Changes affecting Alberta’s legal community
The legislation also includes specific changes that would reduce the type of training the province’s legal regulator can require of lawyers.
The Law Society of Alberta will limit itself to requiring a law degree or certificate of qualification, a bar admission course, and training imposed as a result of disciplinary proceedings as mandatory education for practicing lawyers.
Any mandatory training must also meet the requirements of the government’s Regulated Professions Neutrality Act, which, among other changes, says regulators cannot require “cultural competency, unconscious bias, or diversity, equity and inclusion training.”

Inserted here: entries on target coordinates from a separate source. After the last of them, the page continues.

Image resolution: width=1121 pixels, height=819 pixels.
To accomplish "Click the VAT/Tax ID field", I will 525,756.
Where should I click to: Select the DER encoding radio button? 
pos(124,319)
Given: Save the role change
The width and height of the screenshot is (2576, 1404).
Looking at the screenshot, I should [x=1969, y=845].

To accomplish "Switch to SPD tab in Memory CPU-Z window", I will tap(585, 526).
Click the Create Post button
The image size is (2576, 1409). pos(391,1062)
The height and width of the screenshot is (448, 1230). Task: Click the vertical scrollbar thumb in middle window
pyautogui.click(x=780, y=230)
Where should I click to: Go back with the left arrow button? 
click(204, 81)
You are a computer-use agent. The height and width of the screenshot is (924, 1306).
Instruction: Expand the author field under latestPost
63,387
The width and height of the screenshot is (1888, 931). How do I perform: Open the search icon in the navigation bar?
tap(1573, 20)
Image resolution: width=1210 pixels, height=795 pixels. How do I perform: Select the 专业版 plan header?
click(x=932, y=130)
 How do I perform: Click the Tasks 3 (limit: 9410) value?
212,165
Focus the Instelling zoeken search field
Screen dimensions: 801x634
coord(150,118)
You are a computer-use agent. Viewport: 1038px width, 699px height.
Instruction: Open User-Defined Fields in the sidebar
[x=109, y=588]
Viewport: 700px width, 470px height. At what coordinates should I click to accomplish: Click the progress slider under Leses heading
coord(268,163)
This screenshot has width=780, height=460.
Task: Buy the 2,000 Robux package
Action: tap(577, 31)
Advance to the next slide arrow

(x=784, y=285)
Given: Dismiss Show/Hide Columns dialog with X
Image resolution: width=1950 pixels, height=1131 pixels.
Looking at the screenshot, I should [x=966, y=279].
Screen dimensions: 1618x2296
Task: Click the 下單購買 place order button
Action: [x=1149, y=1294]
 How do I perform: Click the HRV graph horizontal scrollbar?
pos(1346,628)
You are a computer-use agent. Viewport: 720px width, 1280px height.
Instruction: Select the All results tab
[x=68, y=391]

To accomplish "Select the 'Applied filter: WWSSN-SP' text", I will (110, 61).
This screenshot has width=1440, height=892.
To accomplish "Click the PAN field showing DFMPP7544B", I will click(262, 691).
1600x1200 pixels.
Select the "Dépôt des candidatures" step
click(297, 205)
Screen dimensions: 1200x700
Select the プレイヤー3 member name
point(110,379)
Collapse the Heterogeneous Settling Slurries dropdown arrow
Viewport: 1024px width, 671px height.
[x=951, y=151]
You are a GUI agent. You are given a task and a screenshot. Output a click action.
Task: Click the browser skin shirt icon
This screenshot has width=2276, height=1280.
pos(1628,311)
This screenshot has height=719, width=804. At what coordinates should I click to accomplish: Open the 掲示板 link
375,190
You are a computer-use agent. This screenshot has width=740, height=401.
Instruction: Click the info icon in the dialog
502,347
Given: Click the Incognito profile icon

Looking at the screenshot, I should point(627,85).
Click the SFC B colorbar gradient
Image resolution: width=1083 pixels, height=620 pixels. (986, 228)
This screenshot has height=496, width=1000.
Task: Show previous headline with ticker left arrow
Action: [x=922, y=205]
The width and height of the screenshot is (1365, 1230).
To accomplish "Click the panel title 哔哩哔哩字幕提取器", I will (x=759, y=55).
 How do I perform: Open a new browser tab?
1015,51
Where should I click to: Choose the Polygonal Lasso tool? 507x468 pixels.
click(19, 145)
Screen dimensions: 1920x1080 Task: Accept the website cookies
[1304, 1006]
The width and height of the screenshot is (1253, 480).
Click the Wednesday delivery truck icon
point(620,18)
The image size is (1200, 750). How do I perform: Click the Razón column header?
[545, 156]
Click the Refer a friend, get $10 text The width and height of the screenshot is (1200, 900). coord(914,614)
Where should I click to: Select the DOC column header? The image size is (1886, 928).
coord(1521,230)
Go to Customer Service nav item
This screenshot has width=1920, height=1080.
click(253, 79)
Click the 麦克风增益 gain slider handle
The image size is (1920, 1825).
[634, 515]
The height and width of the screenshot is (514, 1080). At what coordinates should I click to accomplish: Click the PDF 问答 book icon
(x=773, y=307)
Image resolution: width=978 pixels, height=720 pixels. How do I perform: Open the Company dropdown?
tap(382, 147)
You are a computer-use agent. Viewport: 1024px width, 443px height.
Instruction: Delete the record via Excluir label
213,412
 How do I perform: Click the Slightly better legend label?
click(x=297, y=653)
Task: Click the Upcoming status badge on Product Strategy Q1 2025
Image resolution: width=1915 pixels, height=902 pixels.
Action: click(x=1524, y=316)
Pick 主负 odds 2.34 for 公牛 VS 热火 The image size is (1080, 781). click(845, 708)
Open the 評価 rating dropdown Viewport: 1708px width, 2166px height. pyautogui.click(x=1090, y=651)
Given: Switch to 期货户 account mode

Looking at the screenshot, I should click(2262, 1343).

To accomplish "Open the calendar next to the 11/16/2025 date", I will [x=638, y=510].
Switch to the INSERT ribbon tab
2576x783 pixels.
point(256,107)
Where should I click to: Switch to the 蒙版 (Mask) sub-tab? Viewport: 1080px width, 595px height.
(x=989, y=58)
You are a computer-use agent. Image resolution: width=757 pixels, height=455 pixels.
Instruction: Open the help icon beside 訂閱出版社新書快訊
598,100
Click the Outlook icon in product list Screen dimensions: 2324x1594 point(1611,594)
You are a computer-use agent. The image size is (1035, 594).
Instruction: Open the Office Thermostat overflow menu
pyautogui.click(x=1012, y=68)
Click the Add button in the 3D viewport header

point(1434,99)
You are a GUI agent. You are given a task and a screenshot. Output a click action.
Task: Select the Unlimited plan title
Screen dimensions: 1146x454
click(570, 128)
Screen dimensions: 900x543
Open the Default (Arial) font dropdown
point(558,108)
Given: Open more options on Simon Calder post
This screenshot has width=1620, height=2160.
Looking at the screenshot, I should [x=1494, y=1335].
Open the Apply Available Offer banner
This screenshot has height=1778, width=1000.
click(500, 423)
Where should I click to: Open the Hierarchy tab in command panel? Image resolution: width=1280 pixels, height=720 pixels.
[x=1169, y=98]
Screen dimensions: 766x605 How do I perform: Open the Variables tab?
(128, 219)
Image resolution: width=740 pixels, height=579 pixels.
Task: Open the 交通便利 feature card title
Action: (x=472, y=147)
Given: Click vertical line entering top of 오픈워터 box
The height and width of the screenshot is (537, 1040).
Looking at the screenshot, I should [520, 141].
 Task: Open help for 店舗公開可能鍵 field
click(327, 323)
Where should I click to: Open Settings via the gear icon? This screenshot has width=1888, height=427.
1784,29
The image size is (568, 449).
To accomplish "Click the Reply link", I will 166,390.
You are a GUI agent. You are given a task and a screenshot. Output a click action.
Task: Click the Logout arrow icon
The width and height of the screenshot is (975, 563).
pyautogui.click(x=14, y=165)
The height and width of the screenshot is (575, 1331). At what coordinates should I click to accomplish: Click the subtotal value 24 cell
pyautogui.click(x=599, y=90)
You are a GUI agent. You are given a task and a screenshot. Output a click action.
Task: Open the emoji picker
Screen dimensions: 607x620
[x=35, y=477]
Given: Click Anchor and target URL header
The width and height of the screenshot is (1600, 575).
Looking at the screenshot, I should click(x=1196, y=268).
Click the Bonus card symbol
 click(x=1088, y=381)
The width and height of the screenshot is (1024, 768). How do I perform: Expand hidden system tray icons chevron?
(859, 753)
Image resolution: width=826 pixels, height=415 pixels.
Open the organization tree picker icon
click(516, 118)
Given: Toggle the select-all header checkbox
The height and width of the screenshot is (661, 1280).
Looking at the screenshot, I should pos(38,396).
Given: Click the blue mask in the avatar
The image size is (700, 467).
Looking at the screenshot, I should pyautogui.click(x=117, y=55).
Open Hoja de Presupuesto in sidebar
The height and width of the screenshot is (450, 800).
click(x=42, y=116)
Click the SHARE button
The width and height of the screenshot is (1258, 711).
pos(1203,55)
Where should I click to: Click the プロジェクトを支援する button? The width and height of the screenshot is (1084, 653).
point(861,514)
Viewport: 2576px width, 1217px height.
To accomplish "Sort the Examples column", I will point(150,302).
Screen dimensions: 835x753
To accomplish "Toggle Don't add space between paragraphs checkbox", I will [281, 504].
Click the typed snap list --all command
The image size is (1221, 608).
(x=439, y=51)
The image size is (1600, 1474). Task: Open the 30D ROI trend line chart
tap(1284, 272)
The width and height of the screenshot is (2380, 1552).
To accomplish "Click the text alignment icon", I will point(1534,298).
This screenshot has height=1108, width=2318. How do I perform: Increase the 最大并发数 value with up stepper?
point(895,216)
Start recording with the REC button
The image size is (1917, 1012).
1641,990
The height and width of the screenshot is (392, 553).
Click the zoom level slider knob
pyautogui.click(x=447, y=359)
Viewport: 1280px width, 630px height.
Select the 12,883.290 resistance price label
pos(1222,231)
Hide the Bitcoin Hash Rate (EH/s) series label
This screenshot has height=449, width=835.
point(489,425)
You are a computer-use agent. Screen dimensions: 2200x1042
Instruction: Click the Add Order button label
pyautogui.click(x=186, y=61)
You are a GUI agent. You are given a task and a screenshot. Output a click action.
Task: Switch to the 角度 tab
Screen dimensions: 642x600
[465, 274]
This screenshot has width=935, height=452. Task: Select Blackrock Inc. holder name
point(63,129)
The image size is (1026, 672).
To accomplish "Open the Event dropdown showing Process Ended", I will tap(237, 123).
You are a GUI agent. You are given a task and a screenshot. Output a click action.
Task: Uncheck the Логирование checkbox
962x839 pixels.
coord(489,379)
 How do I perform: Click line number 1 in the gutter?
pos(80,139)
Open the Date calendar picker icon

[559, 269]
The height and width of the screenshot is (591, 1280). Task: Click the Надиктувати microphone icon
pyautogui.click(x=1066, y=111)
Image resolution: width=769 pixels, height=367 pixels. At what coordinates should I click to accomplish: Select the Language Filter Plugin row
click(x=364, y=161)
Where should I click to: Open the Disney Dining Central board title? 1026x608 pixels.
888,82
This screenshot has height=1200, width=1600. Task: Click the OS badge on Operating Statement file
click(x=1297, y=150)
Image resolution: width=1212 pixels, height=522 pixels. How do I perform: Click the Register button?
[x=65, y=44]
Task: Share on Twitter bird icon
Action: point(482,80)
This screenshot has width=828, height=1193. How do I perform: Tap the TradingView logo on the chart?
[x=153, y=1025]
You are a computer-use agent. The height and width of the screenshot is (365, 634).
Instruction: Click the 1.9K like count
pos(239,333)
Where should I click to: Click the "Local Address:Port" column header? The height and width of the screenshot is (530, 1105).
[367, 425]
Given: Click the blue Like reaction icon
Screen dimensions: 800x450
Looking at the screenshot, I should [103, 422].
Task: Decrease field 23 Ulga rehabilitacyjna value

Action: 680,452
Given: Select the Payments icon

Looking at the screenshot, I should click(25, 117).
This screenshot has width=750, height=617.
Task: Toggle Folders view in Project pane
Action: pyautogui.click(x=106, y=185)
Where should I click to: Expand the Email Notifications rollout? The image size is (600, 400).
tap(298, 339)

In 2023, a group of Alberta lawyers asked the law society to remove a rule that allows the regulator to require legal education on a mandatory Indigenous cultural competency course.
That effort was defeated and one of the lawyers involved, Roger Song, requested a judicial review of the decision. A judge dismissed the request in September.
Amendments to the province’s Legal Profession Act would also make the province’s attorney general (a role held by the minister of justice) immune from sanctions for actions he or she takes that are “part of his or her official duties.”

The NDP’s Pancholi questioned whether Amery is putting himself in a conflict of interest by introducing “a law granting immunity.”
Two former United Conservative Party justice ministers have faced court proceedings in recent years.
The complaint against lawyer Tyler Shandro arose from his time as Minister of Health. He was found not guilty of unprofessional conduct.
Kaycee Madu was reprimanded by the law society this year for a phone call she made to former Edmonton Police Chief Dale McFee shortly after receiving a traffic ticket in 2021.
Madu’s appeal against that decision is scheduled for a hearing in February.
Bill 14 requires appeals from disciplinary decisions by law societies to be heard in the Court of King’s Bench, rather than a 24-member governing board made up of other lawyers known as Benchers.
The legislation would also give the Minister of Justice direct oversight over parts of the Alberta Law Foundation.
The foundation, a not-for-profit organization that has historically operated independently of the government, receives interest income from Alberta lawyers’ joint trust accounts, where client funds are held. That money is then distributed through grants to other organizations to support legal aid, access to justice initiatives, and legal education.
The changes in Bill 14 would give the Minister of Justice authority to impose, approve or reject the bylaws of the Alberta Law Foundation, and would require the bylaws to be subject to the minister’s directives.